■ Goal of the exercise ■
One part of the entries below is wanted: the lines from the one containing "Click Запустить синхронизацию" through the one containing "Where should I". Write those out exactly and nothing else.

■ Working data ■
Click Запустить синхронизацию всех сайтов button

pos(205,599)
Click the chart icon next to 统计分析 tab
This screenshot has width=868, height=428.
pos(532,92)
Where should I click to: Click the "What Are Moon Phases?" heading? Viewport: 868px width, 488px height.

--

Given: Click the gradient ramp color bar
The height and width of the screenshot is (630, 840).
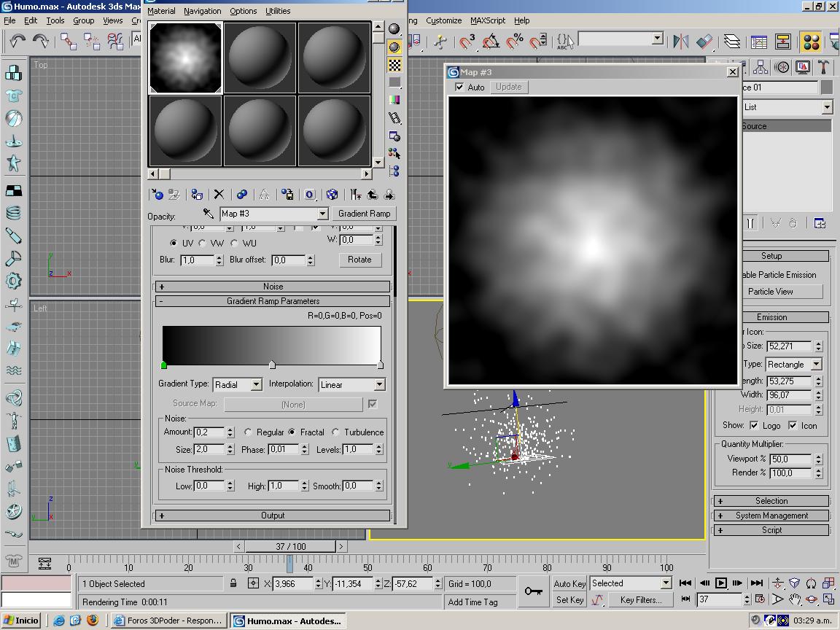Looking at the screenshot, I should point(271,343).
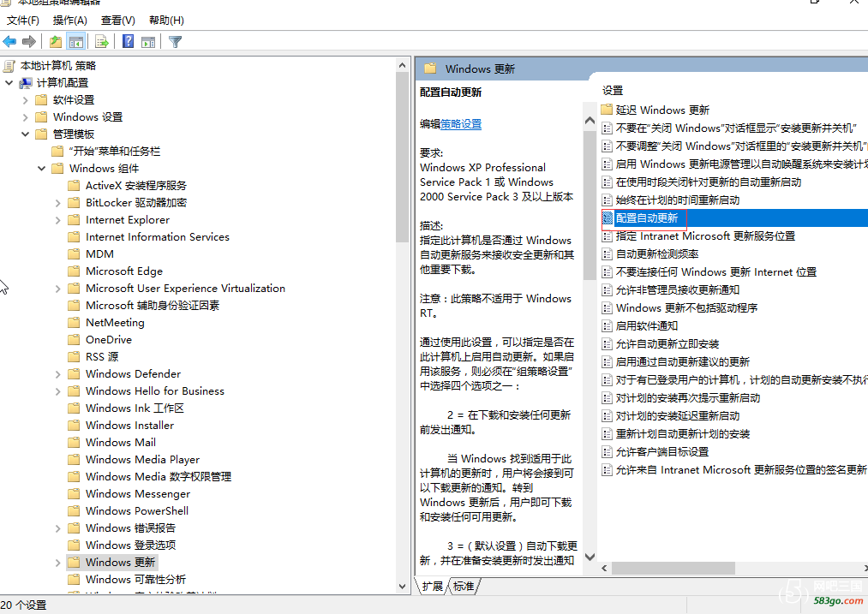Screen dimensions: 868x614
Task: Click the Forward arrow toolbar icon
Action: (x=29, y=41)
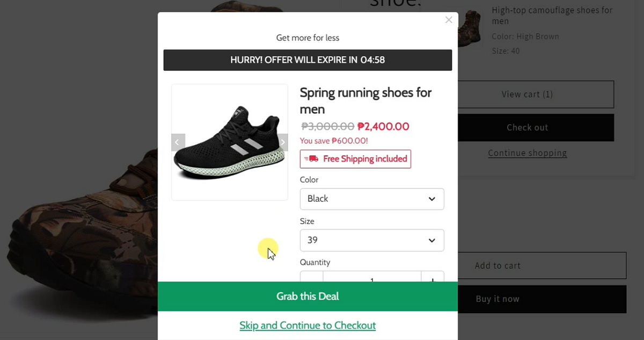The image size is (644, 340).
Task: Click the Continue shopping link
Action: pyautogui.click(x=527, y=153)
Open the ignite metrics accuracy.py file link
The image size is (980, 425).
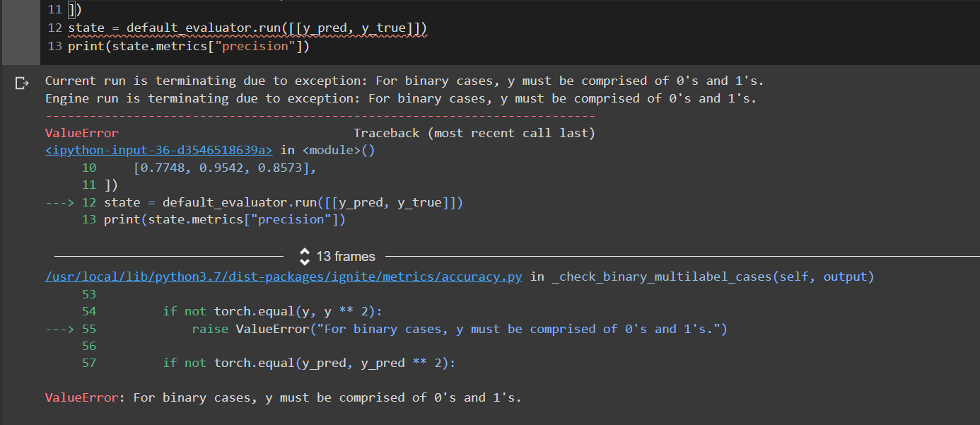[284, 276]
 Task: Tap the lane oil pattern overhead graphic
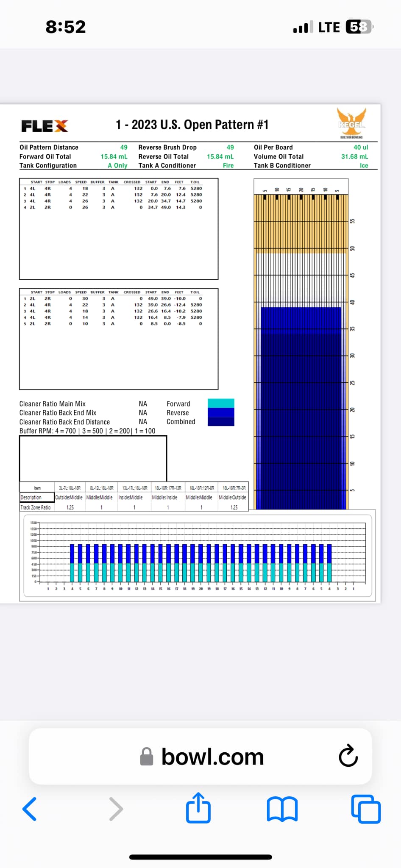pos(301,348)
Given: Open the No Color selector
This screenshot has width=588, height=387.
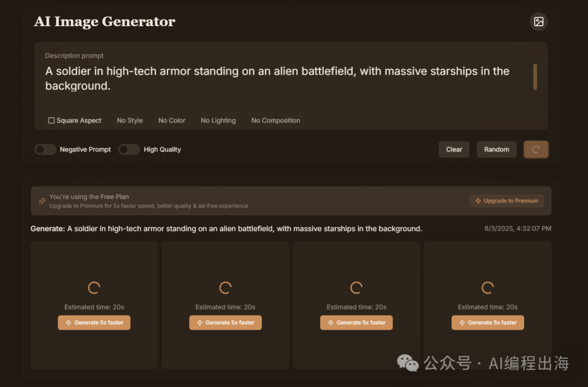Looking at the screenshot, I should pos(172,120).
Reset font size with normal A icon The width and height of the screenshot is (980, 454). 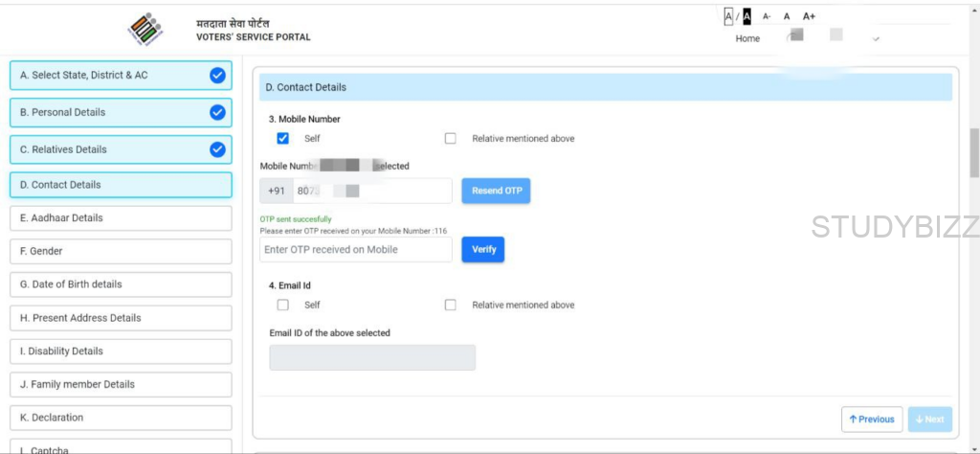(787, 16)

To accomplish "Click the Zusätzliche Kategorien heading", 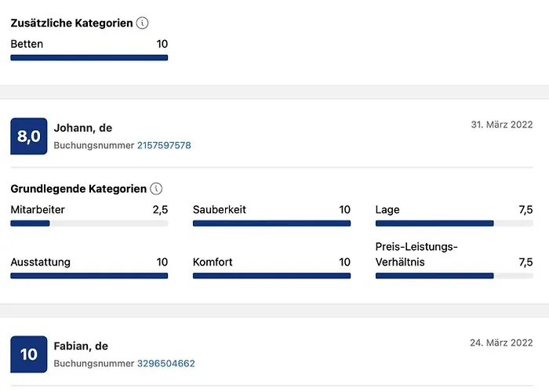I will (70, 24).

■ Exercise response ■
Click Запустить синхронизацию всех сайтов button

pos(205,599)
Click the chart icon next to 统计分析 tab
This screenshot has width=868, height=428.
pos(532,92)
Where should I click to: Click the "What Are Moon Phases?" heading? Viewport: 868px width, 488px height.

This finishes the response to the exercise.